The respondents rely heavily on United States v. Allegheny County, 322 U. S. 174. Petitioners on the other hand contend that the decision in Allegheny is inconsistent with the general trend of our decisions in this field, that it has already been distinguished to the point where it retains no meaningful vitality and that it is erroneous. However that may be, we do not think that case is controlling, essentially for the reasons set forth in United States v. City of Detroit, ante, p. 466. In Allegheny the Court emphasized that the tax against Mesta Machine Company was, in its view, a general property tax laid on government property as such. The Court pointed out that the State had “made no effort to segregate Mesta’s interest and tax it.” The question was expressly reserved whether the State could tax a person possessing government property for the possession and use of such property in connection with his own profit-making activities. Here, however, state law specifically authorizes assessment against the person in possession. And the taxing authorities were careful not to attempt to tax the Government’s interest in the property.
In all important particulars the taxes imposed here are very similar to that upheld in Esso Standard Oil Co. v. Evans, 345 U. S. 495, on the storage of gasoline for the United States. A tax on storage is not intrinsically different from a tax on possession, at least where in both instances the private party is holding the property for his own gain. The tax in Esso was measured by the quantity of government gasoline stored while the taxes here are measured by the value of government property possessed but such technical distinction is of no significance in determining whether the Constitution bars this tax and is completely unrelated to any rational basis for governmental tax immunity.
We find nothing in the Constitution which compels us to strike down these state taxes. There was no discrimination against the Federal Government, its property or those with whom it does business. There was no crippling obstruction of any of the Government’s functions, no sinister effort to hamstring its power, not even the slightest interference with its property. Cf. M’Culloch v. Maryland, 4 Wheat. 316. In such circumstances the Congress is the proper agency, as we pointed out in United States v. City of Detroit, to make the difficult policy decisions necessarily involved in determining whether and to what extent private parties who do business with the Government should be given immunity from state taxes.

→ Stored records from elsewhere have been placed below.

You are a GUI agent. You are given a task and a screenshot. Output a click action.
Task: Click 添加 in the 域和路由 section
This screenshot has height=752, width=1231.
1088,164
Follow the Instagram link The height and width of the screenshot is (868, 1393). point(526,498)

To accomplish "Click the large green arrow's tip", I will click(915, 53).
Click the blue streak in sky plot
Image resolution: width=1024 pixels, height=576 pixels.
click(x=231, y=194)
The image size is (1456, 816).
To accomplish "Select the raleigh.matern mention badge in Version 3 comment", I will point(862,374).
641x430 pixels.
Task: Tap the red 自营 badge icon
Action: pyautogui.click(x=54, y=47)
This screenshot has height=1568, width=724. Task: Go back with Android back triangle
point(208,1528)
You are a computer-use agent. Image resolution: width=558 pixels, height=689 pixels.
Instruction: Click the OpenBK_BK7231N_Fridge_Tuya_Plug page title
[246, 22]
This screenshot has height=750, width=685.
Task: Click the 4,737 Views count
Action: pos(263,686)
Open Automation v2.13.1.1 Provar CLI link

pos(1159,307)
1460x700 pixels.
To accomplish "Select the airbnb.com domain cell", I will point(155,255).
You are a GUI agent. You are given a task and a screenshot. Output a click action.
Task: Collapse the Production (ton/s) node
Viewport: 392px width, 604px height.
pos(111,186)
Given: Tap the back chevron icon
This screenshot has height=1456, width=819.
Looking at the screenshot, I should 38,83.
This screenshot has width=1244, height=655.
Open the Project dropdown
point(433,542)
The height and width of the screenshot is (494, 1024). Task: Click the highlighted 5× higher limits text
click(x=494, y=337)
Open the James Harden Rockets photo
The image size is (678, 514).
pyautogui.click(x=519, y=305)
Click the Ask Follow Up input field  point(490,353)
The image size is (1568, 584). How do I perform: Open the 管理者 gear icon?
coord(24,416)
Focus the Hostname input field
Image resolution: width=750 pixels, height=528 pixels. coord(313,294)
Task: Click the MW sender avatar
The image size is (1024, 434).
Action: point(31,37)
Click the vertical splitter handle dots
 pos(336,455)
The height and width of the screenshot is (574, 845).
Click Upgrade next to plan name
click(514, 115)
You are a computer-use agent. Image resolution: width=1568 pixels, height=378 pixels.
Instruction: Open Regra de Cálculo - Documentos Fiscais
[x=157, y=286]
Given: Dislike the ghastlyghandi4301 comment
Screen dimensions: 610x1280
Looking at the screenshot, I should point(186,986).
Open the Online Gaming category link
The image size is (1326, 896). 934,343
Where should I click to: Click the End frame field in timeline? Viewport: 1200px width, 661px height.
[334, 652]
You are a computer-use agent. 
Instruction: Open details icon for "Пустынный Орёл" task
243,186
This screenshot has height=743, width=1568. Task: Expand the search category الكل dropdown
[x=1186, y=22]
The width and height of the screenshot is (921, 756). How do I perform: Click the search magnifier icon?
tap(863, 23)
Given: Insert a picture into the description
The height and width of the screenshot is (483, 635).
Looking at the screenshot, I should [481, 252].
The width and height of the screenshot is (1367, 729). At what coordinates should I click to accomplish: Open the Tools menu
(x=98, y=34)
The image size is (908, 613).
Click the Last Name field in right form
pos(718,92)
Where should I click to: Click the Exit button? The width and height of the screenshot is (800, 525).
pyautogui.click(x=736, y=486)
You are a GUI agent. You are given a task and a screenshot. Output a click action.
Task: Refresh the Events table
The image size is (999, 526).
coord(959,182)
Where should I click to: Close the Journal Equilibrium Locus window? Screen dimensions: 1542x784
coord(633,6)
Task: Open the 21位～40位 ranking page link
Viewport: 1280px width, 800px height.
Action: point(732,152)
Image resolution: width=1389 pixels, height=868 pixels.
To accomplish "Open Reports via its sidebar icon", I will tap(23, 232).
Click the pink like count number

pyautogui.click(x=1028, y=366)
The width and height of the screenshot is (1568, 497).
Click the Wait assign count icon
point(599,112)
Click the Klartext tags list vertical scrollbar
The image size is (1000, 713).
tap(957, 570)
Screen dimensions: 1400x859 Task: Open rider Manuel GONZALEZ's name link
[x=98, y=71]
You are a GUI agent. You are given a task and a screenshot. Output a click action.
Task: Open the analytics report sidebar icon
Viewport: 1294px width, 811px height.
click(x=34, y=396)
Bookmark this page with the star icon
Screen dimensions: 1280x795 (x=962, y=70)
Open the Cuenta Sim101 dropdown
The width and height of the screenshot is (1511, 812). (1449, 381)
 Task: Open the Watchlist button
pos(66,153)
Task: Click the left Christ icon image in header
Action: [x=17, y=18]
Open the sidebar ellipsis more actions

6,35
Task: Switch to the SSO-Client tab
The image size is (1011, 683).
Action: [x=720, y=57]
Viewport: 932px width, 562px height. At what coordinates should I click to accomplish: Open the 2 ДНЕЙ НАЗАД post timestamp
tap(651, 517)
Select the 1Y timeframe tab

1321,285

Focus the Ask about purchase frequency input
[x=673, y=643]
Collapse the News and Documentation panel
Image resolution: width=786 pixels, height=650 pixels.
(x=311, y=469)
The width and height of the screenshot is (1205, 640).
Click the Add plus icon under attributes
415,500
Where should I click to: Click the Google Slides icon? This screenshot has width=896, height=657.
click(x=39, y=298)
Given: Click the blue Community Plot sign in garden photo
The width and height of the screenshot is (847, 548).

The judgment of the Court of Appeals is reversed and the cause is remanded for further proceedings not inconsistent with this opinion.
7 It is so ordered.
Opinion of
Mr. Justice Frankfurter.
Adjustment of the interpenetrating factors involved in the Nation-State relation of our federal system, insofar as they are amenable to adjudication, is a subtle and complicated process. It precludes easy application even of accepted legal formulas. Particularly is this true when the taxing power of the States is asserted against claims of intrusion into areas reserved to the Nation. In this domain it is asking too much for rules of certainty and simplicity in application that are hardly to be found in any live branch of the law. Even the Rule Against Per-petuities has only precarious certainty. The necessity for judicial accommodation between the intersecting interests of the States’ power to tax and the concerns of the Nation in carrying on its government presents problems solutions for which cannot be sought by a formula assuring a bright, straight line of decisions. Accordingly, we have been admonished in the leading modern case dealing with these problems that they require “the observing of close distinctions in order to maintain the essential freedom of government in performing its functions, without unduly limiting the taxing power which is equally essential to both Nation and State under our dual system.” James v. Dravo Contracting Co., 302 U. S. 134, 150.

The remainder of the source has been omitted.